E questi sono solo due degli ultimi lavori di Sir Taki (CH, 1988), artista le cui opere spingono chi vi si imbatte a provare un quieto disagio che provoca e ribalta le proprie concezioni della realtà. I suoi collages e le sue installazioni obbligano a vedere oltre in una società in cui siamo bersagliati di stimoli visivi sui quali raramente ci soffermiamo. Abbiamo incontrato Sir Taki per capire meglio la sua visione dell’arte e del mondo.
Non riveli mai il significato dei tuoi lavori, lasci che ognuno si faccia provocare e interrogare da essi. È importante per te conoscere il parere degli spettatori sulle tue opere?

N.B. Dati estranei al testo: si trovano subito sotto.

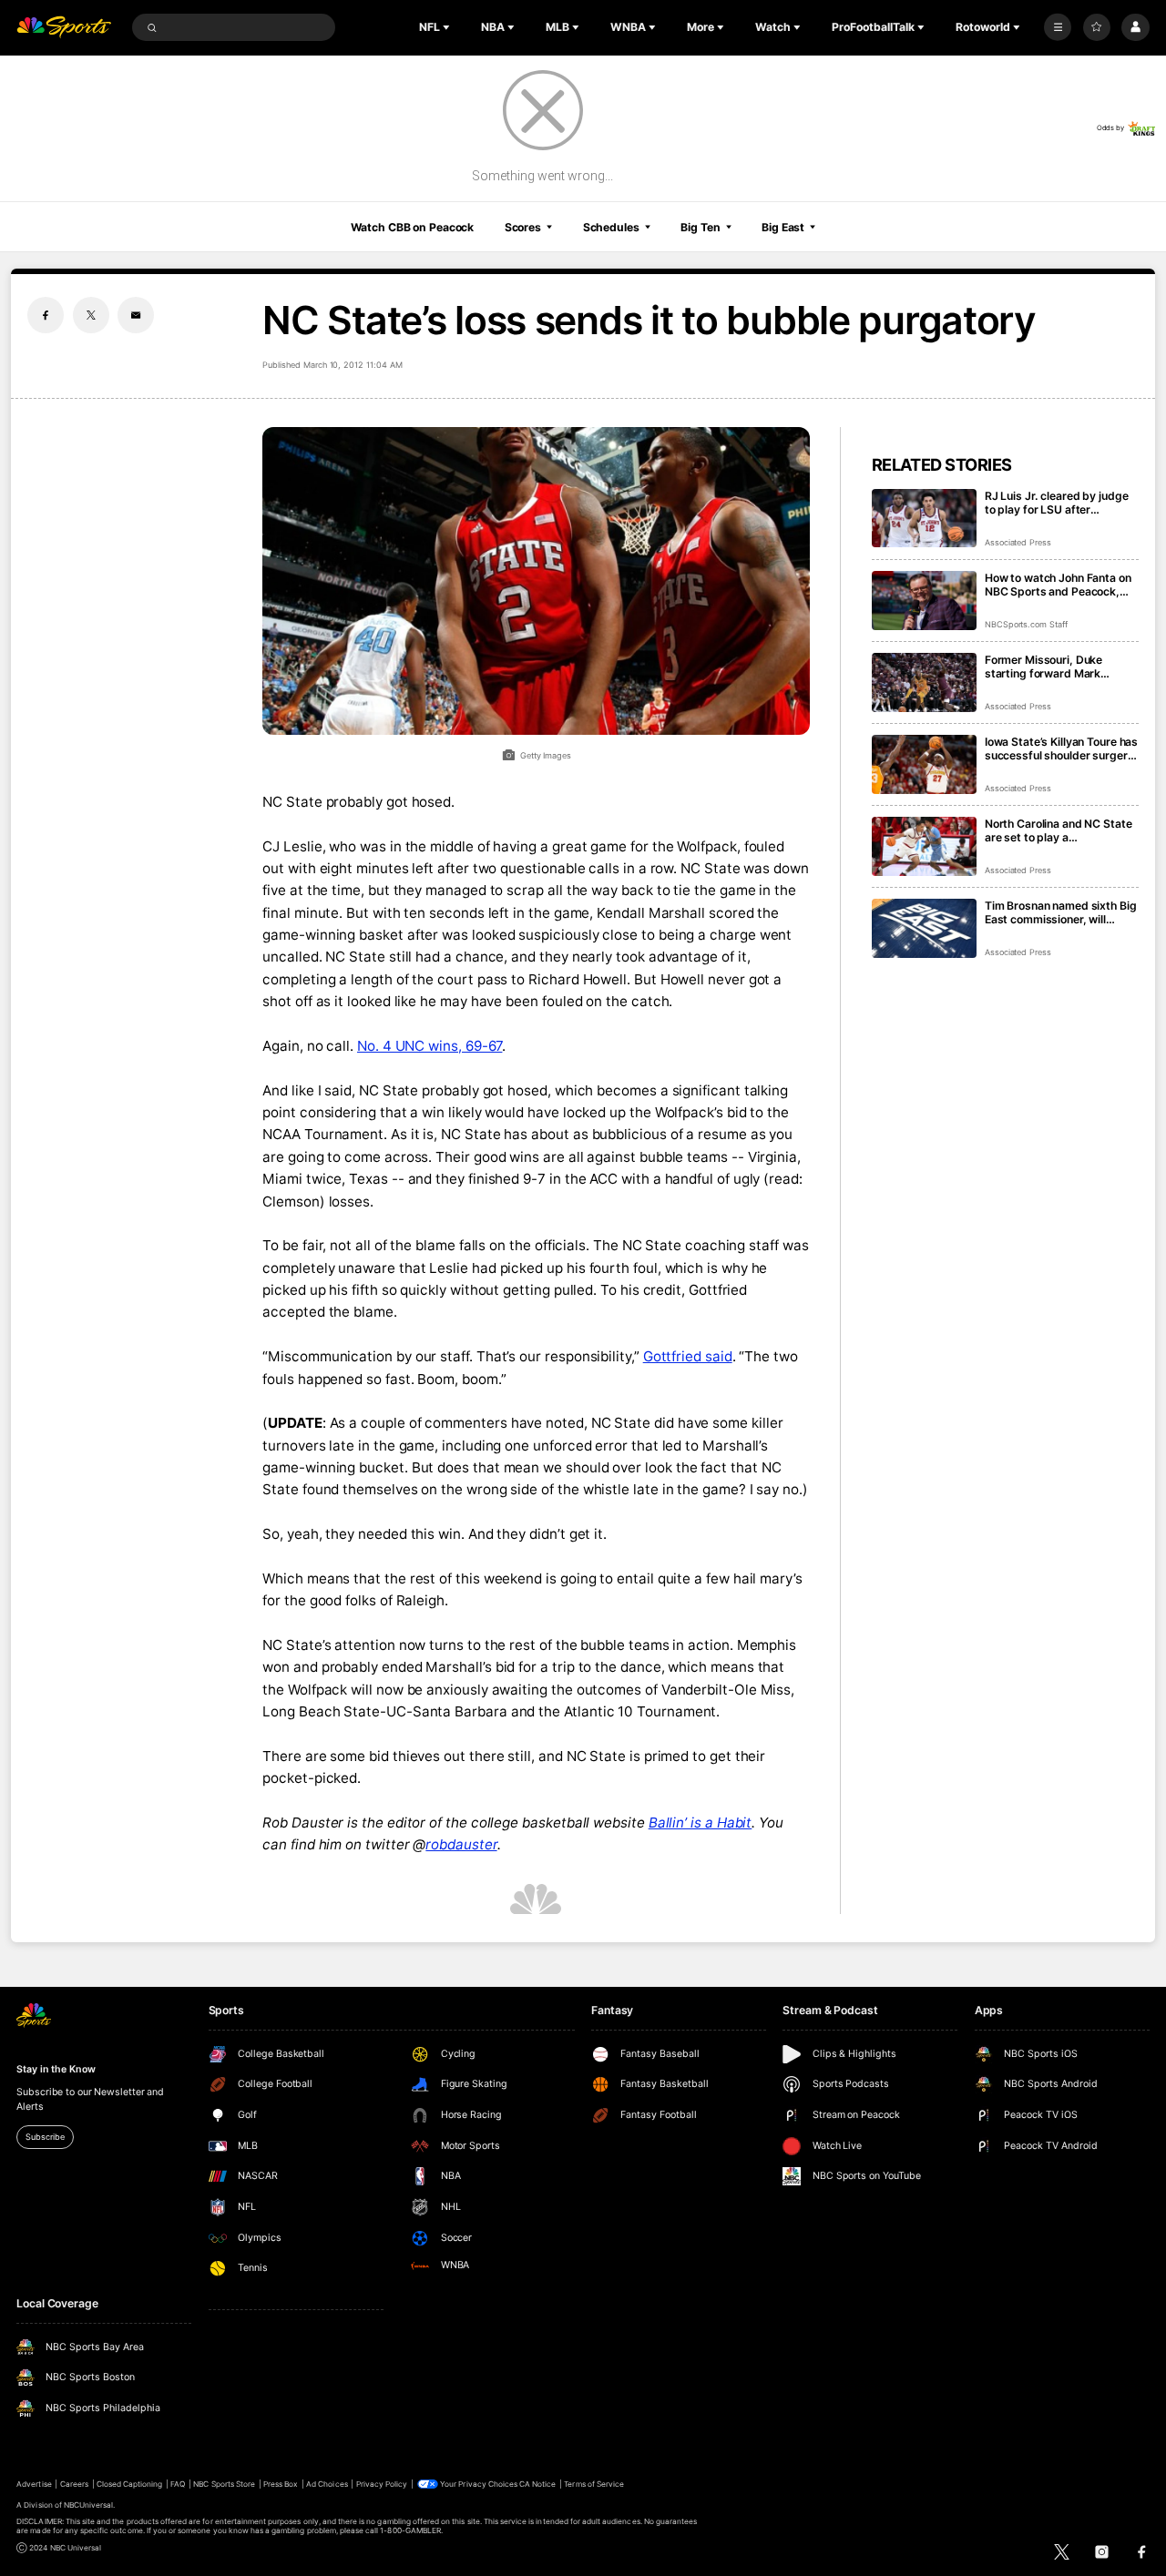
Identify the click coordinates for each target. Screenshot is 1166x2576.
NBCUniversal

Il dialogo con chi vede i miei lavori è molto spesso sorprendente. Sono affascinato da come ogni persona possa creare a sua volta un significato personale, intimo e indipendente dal mio desiderio di comunicare al mondo qualcosa. Nelle mie opere ci deve sempre essere uno spazio interpretativo puro e fuori dal mio controllo.
Con le tue opere – collages composti da più immagini unite da un taglio netto – hai spaziato in varie aree, ma Theresa è uno dei pochi lavori che hai realizzato nell’ambito dell’arte urbana: qual è l’aspetto che più ti interessa della street art?
Sicuramente l’atto performativo: la danza nervosa della spazzola zuppa di colla che gratta il muro. Ma anche il dialogo con i passanti curiosi. O ancora, il coraggio di abbandonare il mio lavoro in mezzo alla strada dove tutto può succedere, dove il giorno dopo tutto potrebbe essere stato distrutto. La natura effimera della carta mi ricorda l’immediatezza del mondo in cui viviamo.
Theresa ha un nome proprio, come tutti i tuoi lavori. Da dove nasce questo bisogno di dare un nome di persona alle tue opere?
Forse è un gesto istintivo che mi permette di tagliare l’invisibile cordone ombelicale che sussiste fra me e l’opera. Ricevendo un nome di persona i miei lavori possono rivendicare la loro autonomia come veri e propri individui capaci di interagire con lo spettatore. D’altra parte il nome è una finestra sulla storia della persona stessa, questo proietta a sua volta l’opera in una dimensione narrativa.
Nelle tue creazioni è centrale lo sguardo: occhi che vedono il mondo, che attraversano lo spettatore e lo obbligano a sua volta a guardare. Durante le nostre giornate, siamo bombardati da così tante immagini che finiscono per scomparire. Secondo te, come possiamo tornare a vedere davvero?
Tornando ad amare.
C’è qualche artista con il quale ti piacerebbe collaborare, anche idealmente?
Mi piacerebbe molto seguire il processo creativo e curare una mostra di collages realizzati da dei richiedenti l’asilo minorenni.
C’è qualche dimensione artistica che ti piacerebbe esplorare?
Durante un viaggio in Olanda nel 2020 sono rimasto colpito da un’enorme installazione di land art in cemento: Deltawork di RAAAF e Atelier de Lyon. Non posso negare che il rapporto fra uomo e natura tramite questo tipo di installazioni possa essere incluso nella mia ricerca creativa.
Pensi che la Svizzera sia terreno fertile per i giovani artisti?
Credo che il nostro Paese sia generoso con chi ha tenacia e perseveranza nel proprio lavoro. Mi piace pensare che siano gli artisti stessi a creare le proprie opportunità. L’arte non può dipendere dal Governo e dalle istituzioni pubbliche, gli artisti non sono dei funzionari.
C’è in previsione qualche novità per il 2021?
Uno dei progetti che tengo ad annunciare è la commissione di un’opera permanente che realizzerò il prossimo autunno sulla facciata del nuovo Cinema Lux a Massagno.
Sir Taki (CH, 1988), artista visuale, vive e lavora tra Losanna e Lugano. Dal 2014 realizza collages digitali, installazioni e video sperimentali. Dal 2015 scrive e dirige cortometraggi. Fra i suoi ultimi lavori, Lucia (2018), Thanaporn (2019) e Theresa (2020).